There’s a special sense of bravery when placing a pun in your movie title. It’s a bold declaration of confidence in the content’s general cleverness. Your movie has to cash in on that promise your brave title makes. In that general sense of brashness, the latest from Paul Hough, The Human Race, not only embraces that bold pun title, it raises it to a level of pure spectacle. In its relatively short running time, the film introduces ridiculous sequence after ridiculous sequence, raising the bar of exaggerated ridiculousness to its maximum level. So in the end, is The Human Race and all of its intentionally ridiculousness successful? Or do we have a case of a punned title gone wrong?
More-so than in most other films, The Human Race lays forth what it’s going to be within its first ten minutes or so. If you are onboard with it, you will be onboard with the rest of the film. If, though, you hate quick edits, “Run Lola Run”-esque title sequences, and narrative false starts, you’re probably in for a long eighty-minutes. The strange thing though, is that this opening and the following ridiculousness does mostly work. It will never be confused with a film like “Run Lola Run”, but it does share that exaggerated experience of fun. It feels like more of a morbid amusement park ride than a traditional story.
Take that false start, which takes an appreciable amount of time to introduce us to a character and their melodramatic backstory only to watch them explode moments later. This is the film sending the audience a message, “don’t get too invested here, just sit back and have some fun”. And if you do that, it is mostly pretty fun. If you turn off the brain factory and just watch the sequences elevate to cartoonish levels you will be entertained.
The problem though is the film falters a bit in the commitment to its own outlandishness. They continually pause for unneeded character development that eventually gives way to strange and illogical leaps of character changes. A deaf couple who are nothing but sweet, suddenly turn into angry, rapey, murderous people. There is a theme of people resorting to terrible and animalistic behavior in stressful situations that could be explored, but this movie never shows any interest in that exploration. The change from lovely deaf couple to murderous deviants only takes place because the plot demands it in order to raise the body count. Again, all of this would be fine in the cartoon world of The Human Race, if the filmmakers would have been brave enough to ditch the backstory and just present us with bloody caricatures. As it stands, however, this strange hybrid robs both elements of any real effectiveness.
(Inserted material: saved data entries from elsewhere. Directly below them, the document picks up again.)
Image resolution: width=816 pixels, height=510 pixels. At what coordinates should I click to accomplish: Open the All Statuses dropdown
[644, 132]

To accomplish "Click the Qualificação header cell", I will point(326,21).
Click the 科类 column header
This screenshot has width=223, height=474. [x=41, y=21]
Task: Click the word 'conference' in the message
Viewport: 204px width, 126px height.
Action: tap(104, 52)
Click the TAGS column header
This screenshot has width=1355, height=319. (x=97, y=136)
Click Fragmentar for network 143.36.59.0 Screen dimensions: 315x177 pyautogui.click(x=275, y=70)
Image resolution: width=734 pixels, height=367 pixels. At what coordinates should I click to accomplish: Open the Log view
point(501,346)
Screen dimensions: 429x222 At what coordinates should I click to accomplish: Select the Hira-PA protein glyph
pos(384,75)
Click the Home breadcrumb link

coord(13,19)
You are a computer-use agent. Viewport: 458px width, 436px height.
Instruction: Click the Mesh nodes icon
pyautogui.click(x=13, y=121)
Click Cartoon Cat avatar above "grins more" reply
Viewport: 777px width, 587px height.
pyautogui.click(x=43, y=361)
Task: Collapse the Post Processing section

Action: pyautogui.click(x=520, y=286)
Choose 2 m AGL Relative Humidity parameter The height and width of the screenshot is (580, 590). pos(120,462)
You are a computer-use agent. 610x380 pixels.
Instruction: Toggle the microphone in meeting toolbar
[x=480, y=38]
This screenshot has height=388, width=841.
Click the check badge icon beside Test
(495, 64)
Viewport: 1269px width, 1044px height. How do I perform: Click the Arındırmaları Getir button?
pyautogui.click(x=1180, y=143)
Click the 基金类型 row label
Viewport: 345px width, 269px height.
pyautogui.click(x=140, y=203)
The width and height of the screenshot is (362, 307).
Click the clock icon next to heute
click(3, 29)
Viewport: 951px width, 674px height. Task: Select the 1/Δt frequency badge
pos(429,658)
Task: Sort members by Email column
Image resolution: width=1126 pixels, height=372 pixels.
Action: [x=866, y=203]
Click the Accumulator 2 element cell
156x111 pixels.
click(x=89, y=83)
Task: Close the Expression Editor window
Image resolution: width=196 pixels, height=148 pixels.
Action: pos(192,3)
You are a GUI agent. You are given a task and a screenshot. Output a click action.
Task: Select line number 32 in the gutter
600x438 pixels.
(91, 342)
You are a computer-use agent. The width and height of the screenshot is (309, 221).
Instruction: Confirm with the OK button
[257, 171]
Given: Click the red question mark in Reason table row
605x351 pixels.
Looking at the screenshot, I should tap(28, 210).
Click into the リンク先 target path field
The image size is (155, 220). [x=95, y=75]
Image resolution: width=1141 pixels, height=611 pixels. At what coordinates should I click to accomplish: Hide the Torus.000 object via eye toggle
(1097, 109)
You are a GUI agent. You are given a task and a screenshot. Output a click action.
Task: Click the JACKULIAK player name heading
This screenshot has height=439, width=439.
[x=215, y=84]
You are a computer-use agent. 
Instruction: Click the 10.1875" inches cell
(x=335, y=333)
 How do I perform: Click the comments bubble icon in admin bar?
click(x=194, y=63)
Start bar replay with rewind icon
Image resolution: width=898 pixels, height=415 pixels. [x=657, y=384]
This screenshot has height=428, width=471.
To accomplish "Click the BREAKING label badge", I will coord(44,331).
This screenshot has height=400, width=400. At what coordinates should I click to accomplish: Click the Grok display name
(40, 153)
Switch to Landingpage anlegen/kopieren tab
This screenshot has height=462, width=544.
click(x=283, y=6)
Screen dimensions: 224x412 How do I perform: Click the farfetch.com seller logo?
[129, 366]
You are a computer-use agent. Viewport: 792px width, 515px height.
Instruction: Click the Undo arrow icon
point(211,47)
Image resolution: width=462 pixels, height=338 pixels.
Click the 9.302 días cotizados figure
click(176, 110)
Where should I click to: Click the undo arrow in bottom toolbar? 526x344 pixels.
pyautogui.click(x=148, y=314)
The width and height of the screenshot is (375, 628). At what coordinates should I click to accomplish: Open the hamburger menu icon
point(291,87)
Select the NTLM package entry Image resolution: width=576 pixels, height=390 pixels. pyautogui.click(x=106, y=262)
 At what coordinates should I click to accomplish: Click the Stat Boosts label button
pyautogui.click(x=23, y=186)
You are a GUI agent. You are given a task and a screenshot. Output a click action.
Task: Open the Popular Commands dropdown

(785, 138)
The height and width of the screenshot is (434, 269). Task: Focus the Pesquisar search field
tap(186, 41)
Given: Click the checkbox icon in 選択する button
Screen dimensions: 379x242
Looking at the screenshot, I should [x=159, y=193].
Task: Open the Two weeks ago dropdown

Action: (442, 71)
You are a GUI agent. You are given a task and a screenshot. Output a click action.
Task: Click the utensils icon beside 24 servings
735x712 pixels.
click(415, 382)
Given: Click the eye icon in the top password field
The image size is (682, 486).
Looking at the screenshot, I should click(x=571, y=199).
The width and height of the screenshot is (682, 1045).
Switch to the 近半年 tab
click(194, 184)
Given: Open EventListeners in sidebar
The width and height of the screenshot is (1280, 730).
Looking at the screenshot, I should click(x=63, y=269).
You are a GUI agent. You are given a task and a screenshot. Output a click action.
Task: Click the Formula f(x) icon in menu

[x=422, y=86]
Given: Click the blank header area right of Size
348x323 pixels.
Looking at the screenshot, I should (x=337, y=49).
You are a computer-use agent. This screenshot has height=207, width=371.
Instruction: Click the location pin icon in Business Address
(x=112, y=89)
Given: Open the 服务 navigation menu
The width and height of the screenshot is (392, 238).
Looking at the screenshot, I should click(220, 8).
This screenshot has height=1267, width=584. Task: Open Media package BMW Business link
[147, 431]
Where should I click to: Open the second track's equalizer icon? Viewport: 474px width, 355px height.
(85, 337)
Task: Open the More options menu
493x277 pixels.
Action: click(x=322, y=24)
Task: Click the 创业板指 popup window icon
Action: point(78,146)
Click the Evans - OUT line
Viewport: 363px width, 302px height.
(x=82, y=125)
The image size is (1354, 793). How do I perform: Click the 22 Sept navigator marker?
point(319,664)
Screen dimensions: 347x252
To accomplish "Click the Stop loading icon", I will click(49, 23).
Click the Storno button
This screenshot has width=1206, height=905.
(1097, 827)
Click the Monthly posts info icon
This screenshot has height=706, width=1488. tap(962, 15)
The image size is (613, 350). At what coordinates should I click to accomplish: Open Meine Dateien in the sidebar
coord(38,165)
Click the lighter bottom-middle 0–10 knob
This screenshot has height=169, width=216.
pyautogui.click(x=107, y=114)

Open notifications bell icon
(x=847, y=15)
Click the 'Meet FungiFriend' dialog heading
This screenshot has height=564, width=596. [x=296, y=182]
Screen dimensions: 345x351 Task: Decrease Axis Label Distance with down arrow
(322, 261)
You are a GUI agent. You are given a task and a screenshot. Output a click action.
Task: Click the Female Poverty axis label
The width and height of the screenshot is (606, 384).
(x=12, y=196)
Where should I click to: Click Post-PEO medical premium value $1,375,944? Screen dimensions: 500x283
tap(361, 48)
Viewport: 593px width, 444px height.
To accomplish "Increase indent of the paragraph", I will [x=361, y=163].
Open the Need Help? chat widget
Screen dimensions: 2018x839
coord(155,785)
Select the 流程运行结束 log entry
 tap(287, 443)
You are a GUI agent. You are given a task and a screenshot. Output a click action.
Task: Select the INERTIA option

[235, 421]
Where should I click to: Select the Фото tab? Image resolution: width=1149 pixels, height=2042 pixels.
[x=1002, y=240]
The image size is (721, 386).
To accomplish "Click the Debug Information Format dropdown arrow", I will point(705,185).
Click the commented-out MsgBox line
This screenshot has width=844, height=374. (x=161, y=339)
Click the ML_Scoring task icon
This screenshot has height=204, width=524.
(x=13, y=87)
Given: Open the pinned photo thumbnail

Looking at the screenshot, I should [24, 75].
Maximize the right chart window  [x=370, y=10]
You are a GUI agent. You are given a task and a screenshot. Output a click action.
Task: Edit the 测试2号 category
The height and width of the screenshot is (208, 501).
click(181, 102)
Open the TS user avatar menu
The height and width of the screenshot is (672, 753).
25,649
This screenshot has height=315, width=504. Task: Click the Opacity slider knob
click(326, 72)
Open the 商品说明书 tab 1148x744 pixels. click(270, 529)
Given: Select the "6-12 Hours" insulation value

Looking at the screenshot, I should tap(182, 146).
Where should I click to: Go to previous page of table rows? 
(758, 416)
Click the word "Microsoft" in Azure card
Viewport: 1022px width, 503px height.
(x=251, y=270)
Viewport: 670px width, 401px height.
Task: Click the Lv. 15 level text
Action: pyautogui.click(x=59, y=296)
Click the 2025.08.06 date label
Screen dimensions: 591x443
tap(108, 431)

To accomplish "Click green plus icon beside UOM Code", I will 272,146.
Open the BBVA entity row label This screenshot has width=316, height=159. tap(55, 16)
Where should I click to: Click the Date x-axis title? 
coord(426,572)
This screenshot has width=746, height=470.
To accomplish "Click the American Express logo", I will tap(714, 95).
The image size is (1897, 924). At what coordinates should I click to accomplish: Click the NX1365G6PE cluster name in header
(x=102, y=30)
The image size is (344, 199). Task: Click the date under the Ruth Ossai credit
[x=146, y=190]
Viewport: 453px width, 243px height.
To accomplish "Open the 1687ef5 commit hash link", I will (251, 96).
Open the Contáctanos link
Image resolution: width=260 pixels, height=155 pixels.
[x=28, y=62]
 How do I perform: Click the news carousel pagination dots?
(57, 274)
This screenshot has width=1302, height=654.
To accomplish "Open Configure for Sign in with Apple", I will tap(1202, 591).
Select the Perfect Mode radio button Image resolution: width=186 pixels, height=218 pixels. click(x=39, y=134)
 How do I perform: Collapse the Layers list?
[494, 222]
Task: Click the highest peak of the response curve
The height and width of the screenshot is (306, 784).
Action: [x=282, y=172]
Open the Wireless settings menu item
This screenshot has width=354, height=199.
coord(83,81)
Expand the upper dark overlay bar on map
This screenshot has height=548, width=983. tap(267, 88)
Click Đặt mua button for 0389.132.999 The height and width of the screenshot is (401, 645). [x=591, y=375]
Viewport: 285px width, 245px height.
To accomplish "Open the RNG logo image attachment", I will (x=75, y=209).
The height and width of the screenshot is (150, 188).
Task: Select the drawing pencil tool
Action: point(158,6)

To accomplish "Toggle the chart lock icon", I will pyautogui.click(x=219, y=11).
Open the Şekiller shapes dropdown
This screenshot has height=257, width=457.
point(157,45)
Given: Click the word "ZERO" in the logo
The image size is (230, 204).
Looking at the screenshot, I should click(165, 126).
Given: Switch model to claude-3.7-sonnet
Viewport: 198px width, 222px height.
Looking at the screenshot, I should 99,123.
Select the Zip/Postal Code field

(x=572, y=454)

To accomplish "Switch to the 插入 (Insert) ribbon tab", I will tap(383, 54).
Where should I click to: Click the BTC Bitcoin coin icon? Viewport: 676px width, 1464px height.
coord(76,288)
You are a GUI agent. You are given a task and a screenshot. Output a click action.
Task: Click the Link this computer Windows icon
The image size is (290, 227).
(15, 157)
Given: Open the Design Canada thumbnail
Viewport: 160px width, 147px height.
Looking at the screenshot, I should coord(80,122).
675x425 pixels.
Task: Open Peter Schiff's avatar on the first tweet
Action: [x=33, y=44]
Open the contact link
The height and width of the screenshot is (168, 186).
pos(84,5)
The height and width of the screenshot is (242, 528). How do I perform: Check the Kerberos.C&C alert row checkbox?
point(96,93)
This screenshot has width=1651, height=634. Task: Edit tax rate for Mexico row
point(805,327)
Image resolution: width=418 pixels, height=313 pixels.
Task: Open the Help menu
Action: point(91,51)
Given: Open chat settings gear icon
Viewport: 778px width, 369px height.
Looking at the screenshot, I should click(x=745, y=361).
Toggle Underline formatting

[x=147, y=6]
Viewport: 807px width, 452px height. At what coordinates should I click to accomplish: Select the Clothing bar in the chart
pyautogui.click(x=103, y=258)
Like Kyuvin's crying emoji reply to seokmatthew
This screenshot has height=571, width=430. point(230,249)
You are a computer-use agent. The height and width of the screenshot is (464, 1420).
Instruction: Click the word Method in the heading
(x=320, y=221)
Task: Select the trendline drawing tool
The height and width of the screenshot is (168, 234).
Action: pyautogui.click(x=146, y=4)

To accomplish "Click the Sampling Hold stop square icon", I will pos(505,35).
So, in the end, The Human Race really does stick to its pun-title roots. It’s basically a “Looney Tunes” cartoon with a little more blood and a lot more one-legged ass kicking. This would be all fine and dandy if it didn’t continually try to dip back into the serious character development well in the middle of the blood spatter. Someone once said “you can’t have your cake and eat it too”. Well, in the case of The Human Race, you really can’t have your exploding heads and your drama too.